### Text passage
The Data Struggle of the Unseen
Rockefeller Hall 300
Professor Bhramar Mukherjee to deliver the Department of Mathematics and Statistics’ annual Henry Seely White Lectures
Despite several proposed roadmaps to increase diversity in scientific research, most of the world’s research data are collected on people of European ancestry. We rely on summary statistics from historically privileged populations and then devise clever statistical methods to transfer/transport them for cross-ancestry use. In this talk, I would first argue the obvious: For building fair algorithms we need fair training datasets. However, till we have reached the dream of equitable big data at a global scale, statisticians have an important role to play. In fact, we have the perfect tools to study the “unobserved” through modeling of missing data, selection bias and alike. I will share examples from my personal journey as a statistician where doing good and timely statistical work with imperfect data quantified important disparity in health outcomes and led to policy impact. I will conclude the talk with a call to arms for statisticians to lead efforts for creating, curating, collecting data and pioneering new scientific studies, not just remain on the design and analytic fringes. As public health statisticians, our job is not just to predict, but to prevent. The talk is based on years of work with my students and colleagues at the Department of Biostatistics, University of Michigan and inspired by the transformative experience we shared as a statistical team working on the COVID-19 pandemic.

### Action item
Continue the lecture abstract on underrepresented populations in research data, picking up right after its final sentence.

### Provided material
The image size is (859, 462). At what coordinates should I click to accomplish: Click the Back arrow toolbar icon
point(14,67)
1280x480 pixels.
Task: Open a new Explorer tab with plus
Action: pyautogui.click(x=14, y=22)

* * *

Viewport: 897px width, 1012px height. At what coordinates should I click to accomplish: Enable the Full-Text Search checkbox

### Reply
This is the first of two lectures in the Henry Seely White Lecture Series. The second lecture, Analysis of “Big” Real-World Health Care Data: Promises and Perils, is on April 23, 2024.
About Bhramar Mukherjee
Dr. Mukherjees’s research interests span statistical methods for analyzing electronic health records, gene-environment interaction studies, Bayesian methods, shrinkage estimation, and the analysis of multiple pollutants. With over 375 publications in statistics, biostatistics, medicine, and public health, Dr. Mukherjee is globally recognized for her prolific research contributions and has received numerous awards for her outstanding scholarship, service, and teaching. She is a fellow of the American Statistical Association and the American Association for the Advancement of Science, and was elected to the US National Academy of Medicine.
During the COVID-19 pandemic, Dr. Mukherjee and her team actively contributed to modeling the SARS-CoV-2 virus trajectory in India, garnering significant attention from major media outlets worldwide. She has been a strong advocate of diversifying the data science workforce and for global data equity.